L’unité de gauche est-elle une illusion pour la présidentielle 2027 ?

Jean-Luc Mélenchon a utilisé dimanche son discours final aux universités d’été du parti LFI dans la Drôme pour évoquer les défis majeurs à venir. En pleine campagne préparatoire pour les élections présidentielles de 2027, le chef de file souhaite rassembler les voix de gauche, une tâche rendue complexe par la fragmentation des partis.

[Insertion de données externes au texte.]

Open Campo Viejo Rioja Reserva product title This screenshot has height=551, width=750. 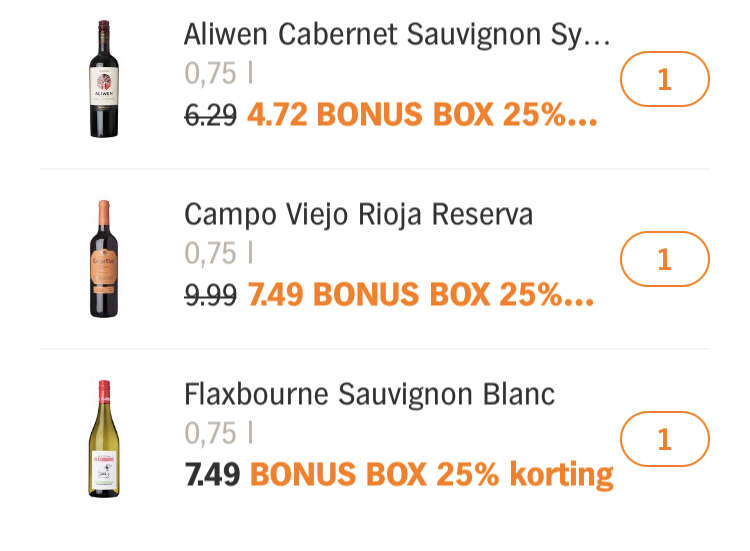point(359,214)
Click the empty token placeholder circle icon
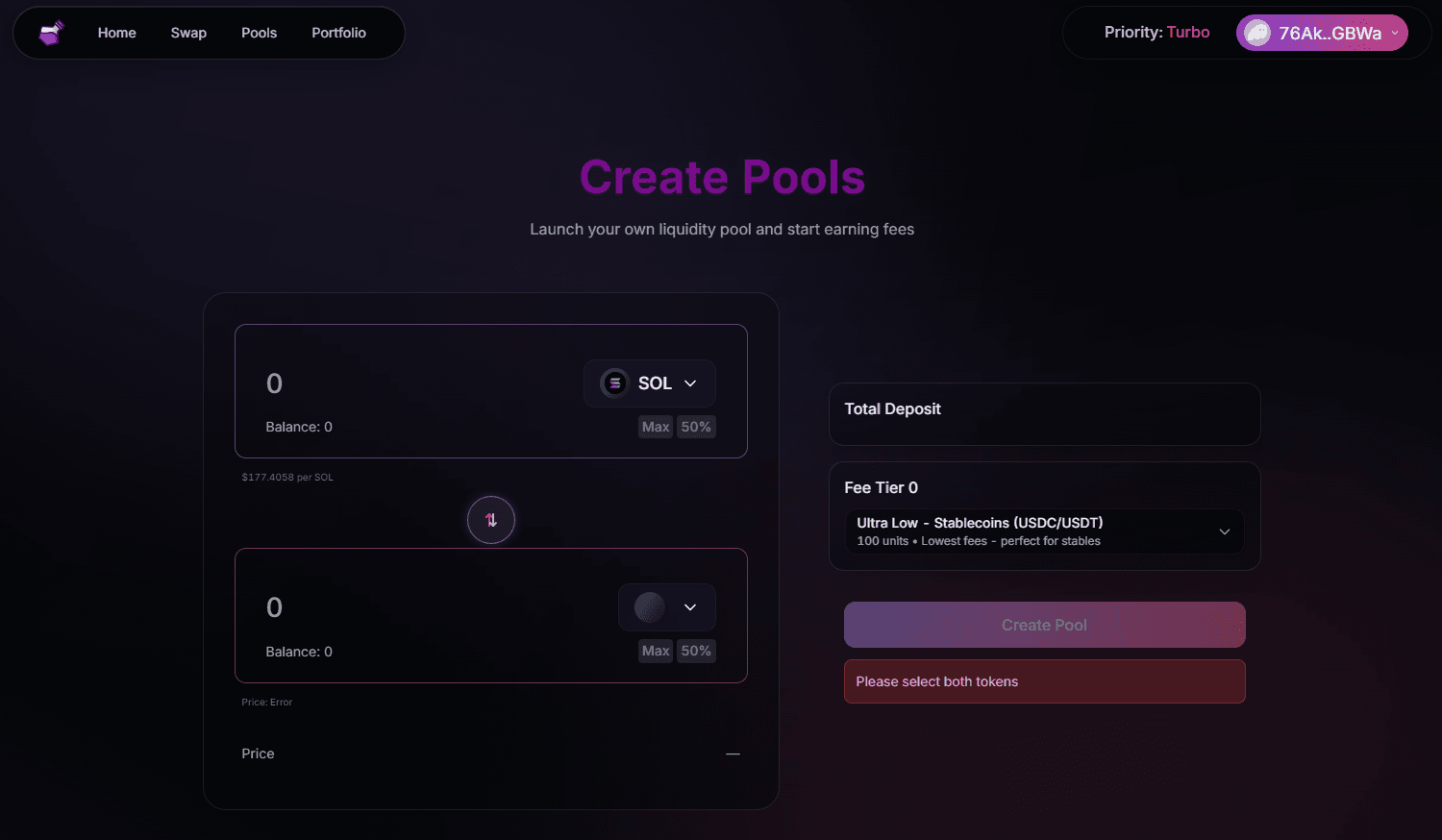 point(650,606)
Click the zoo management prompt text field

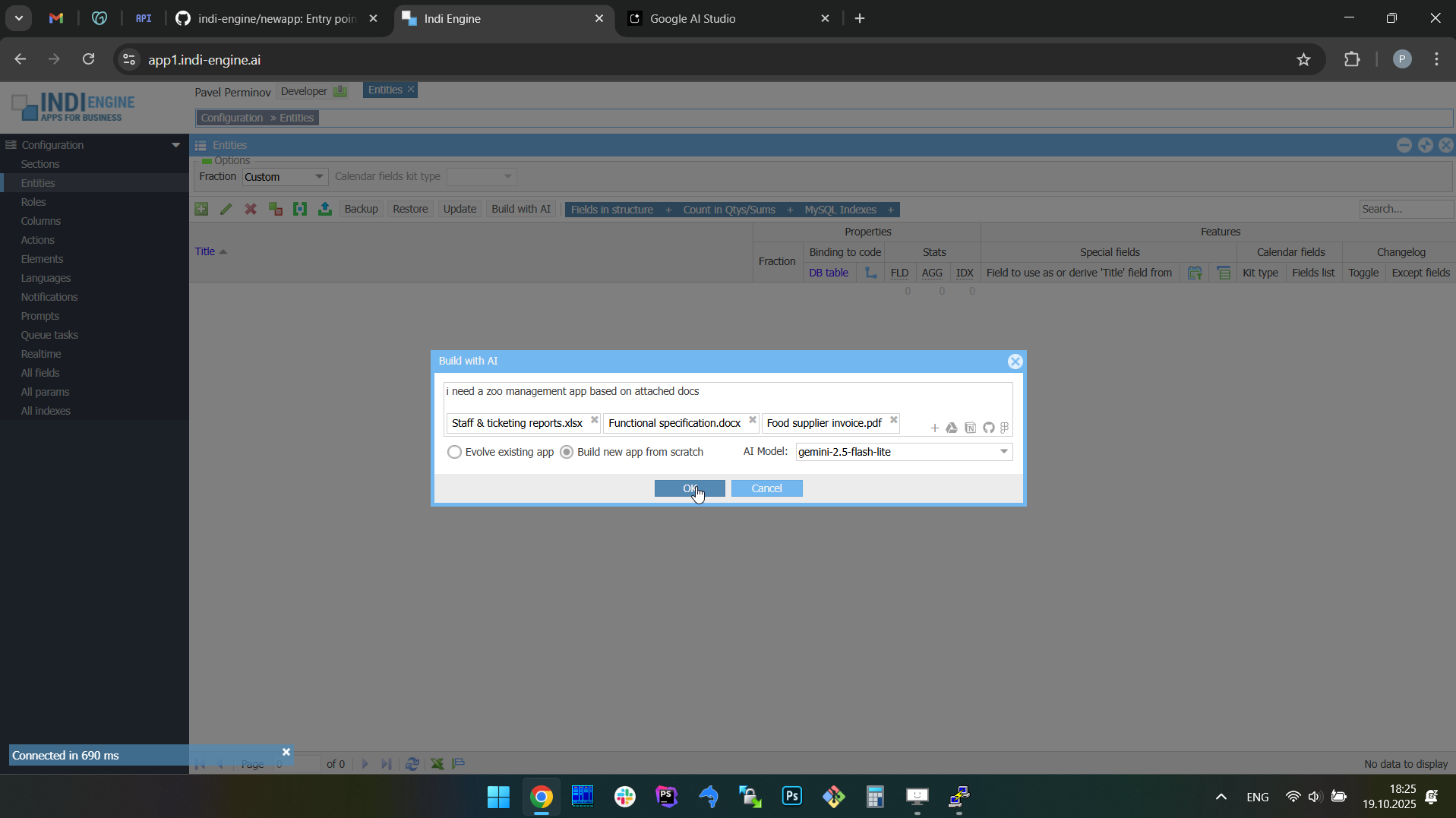click(727, 392)
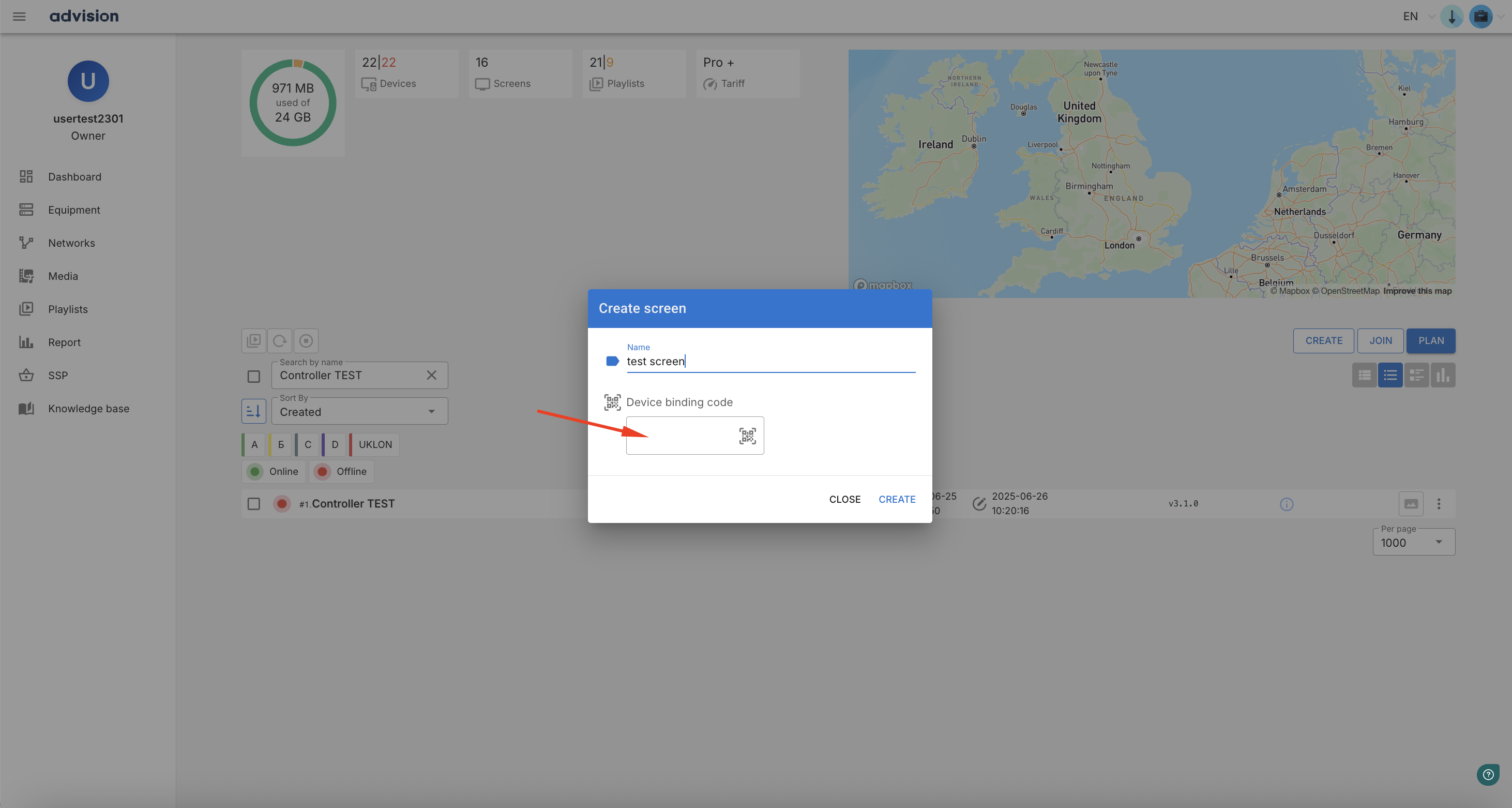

Le PCF a récemment annoncé l’entrée de Fabien Roussel dans la course, candidat réélu à 70,1 % lors du dernier congrès communiste. Cette décision a suscité des critiques de la part de Mélenchon, qui a souligné que le chemin vers un équilibre de gauche s’est considérablement dégradé depuis 2017. «Qu’ai-je fait ces années-là pour mériter ce type de reproche ?», lui a-t-on rapporté avoir dit en entrevue radio, accusant des cadres du PCF d’adopter des arguments similaires à ceux des partis de droite.

Les Écologistes restent en attente d’une décision définitive. Bien que leur secrétaire nationale ait ouvert la porte à des discussions avec LFI, le parti n’a pas encore pris position sur une possible coalition. Cyrielle Chatelain, présidente du groupe écologique à l’Assemblée, a même été vue aux événements d’été de LFI cette semaine.

Les enjeux s’intensifient avec la prochaine primaire social-démocrate organisée par le PS et Place publique. Les sondages montrent déjà une fracture nette entre le PS (10 %) et LFI (15 %), ce qui augmente les risques de déclin pour toute coalition de gauche. La menace d’un scénario similaire à celui de 2022 – où Mélenchon a été éliminé après avoir recueilli près de 802 000 voix – semble de plus en plus réelle.

Avec une tendance croissante vers un désengagement des partis et une fragmentation de leurs bases, les forces de gauche doivent rapidement choisir entre s’unir ou se disloquer. L’issue décidera non seulement du résultat électoral, mais aussi de leur capacité à influencer le pays dans les années à venir.